Task requirements: Copy the listing from the line with "640x400 pixels. Task: Open the Tech news tab" through the end of the listing, substituting "Window size" for "Viewport" and leaving everything else unchanged. Leave the pictures out of your answer.

----

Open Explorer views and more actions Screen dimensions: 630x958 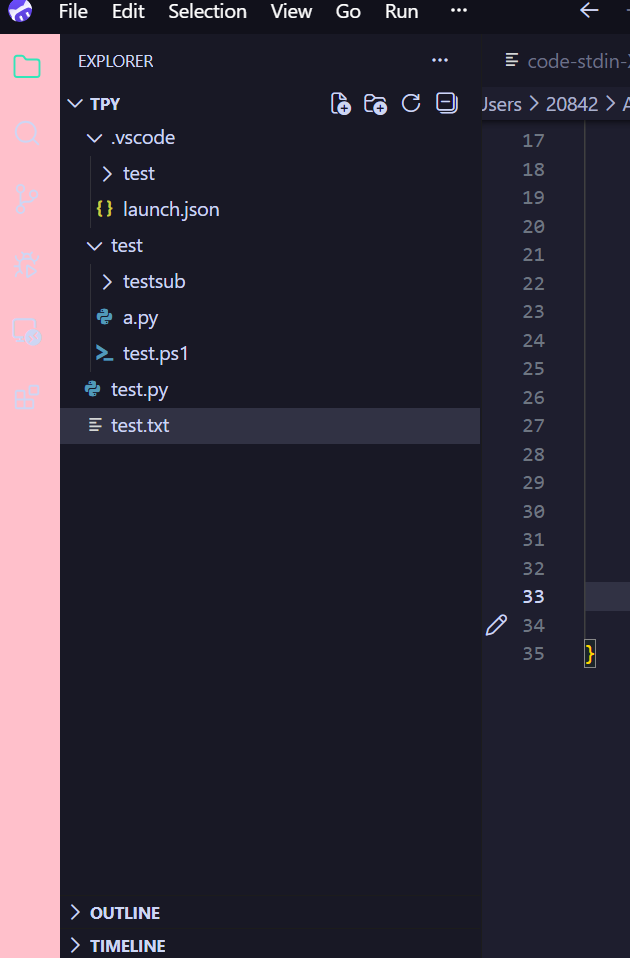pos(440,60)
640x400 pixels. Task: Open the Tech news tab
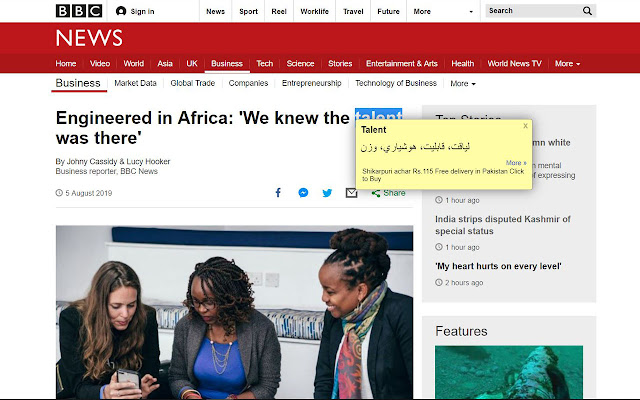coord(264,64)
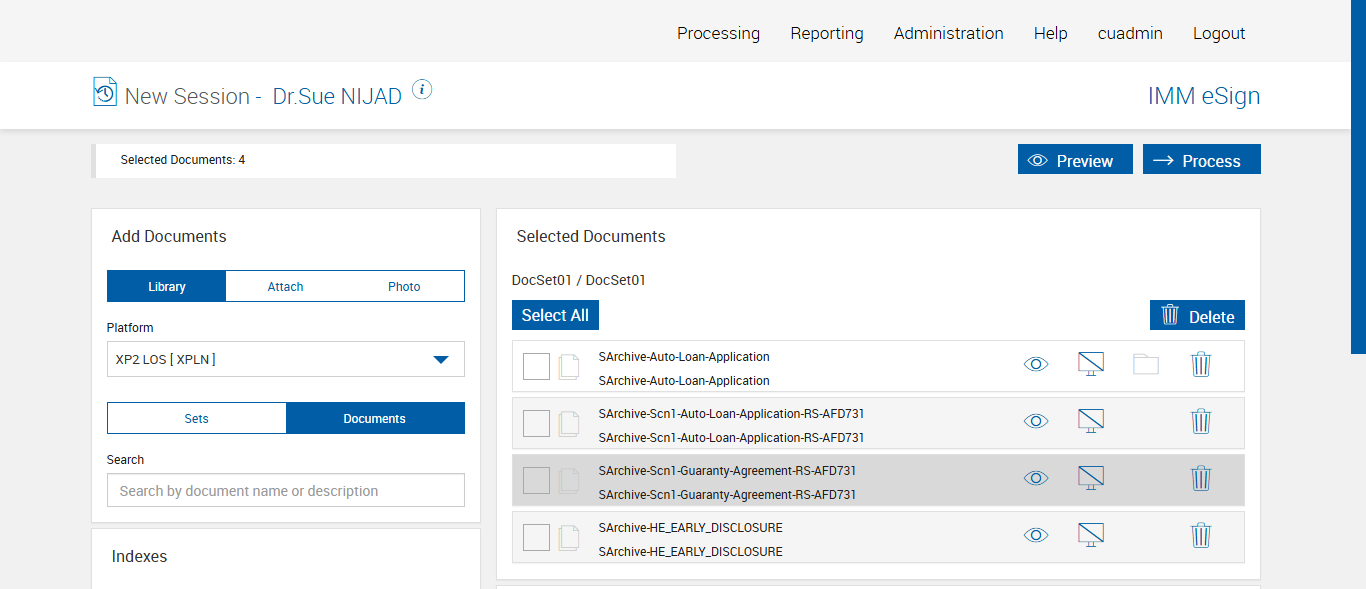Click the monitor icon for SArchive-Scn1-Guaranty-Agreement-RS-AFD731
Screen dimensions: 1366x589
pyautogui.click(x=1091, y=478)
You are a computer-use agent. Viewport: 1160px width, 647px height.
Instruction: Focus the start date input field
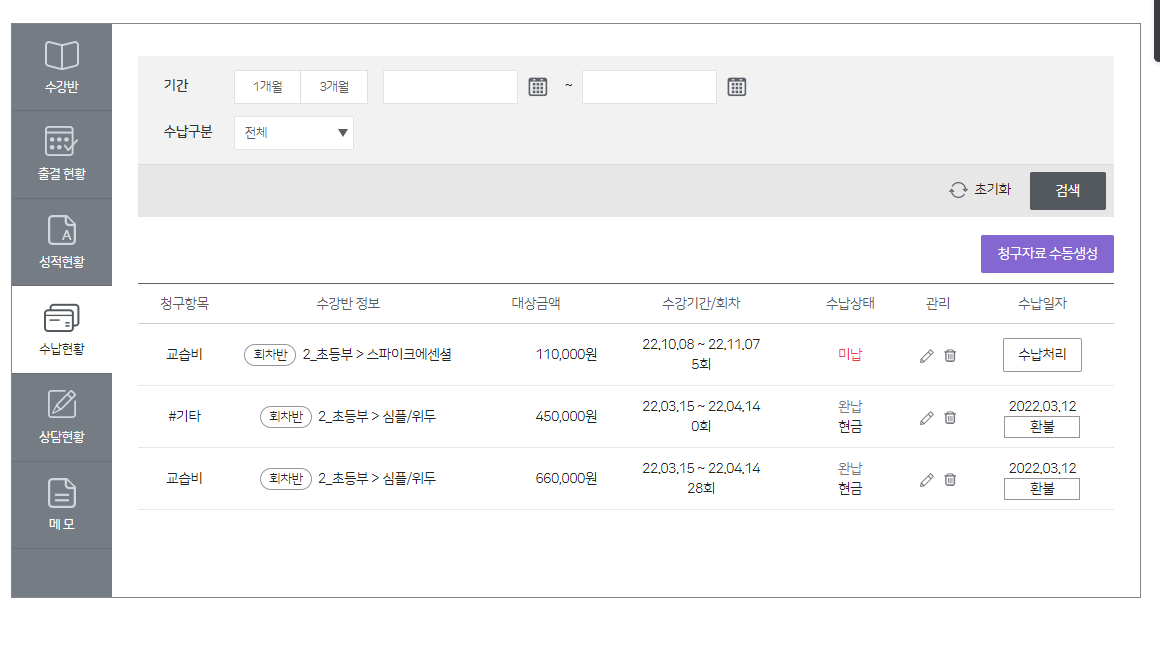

----

Answer for the task:
640x400 pixels. Task: Open the Tech news tab
coord(264,64)
Click the monitor icon for SArchive-Scn1-Guaranty-Agreement-RS-AFD731
Screen dimensions: 1366x589
pyautogui.click(x=1091, y=478)
You are a computer-use agent. Window size: 1160px width, 647px height.
Instruction: Focus the start date input field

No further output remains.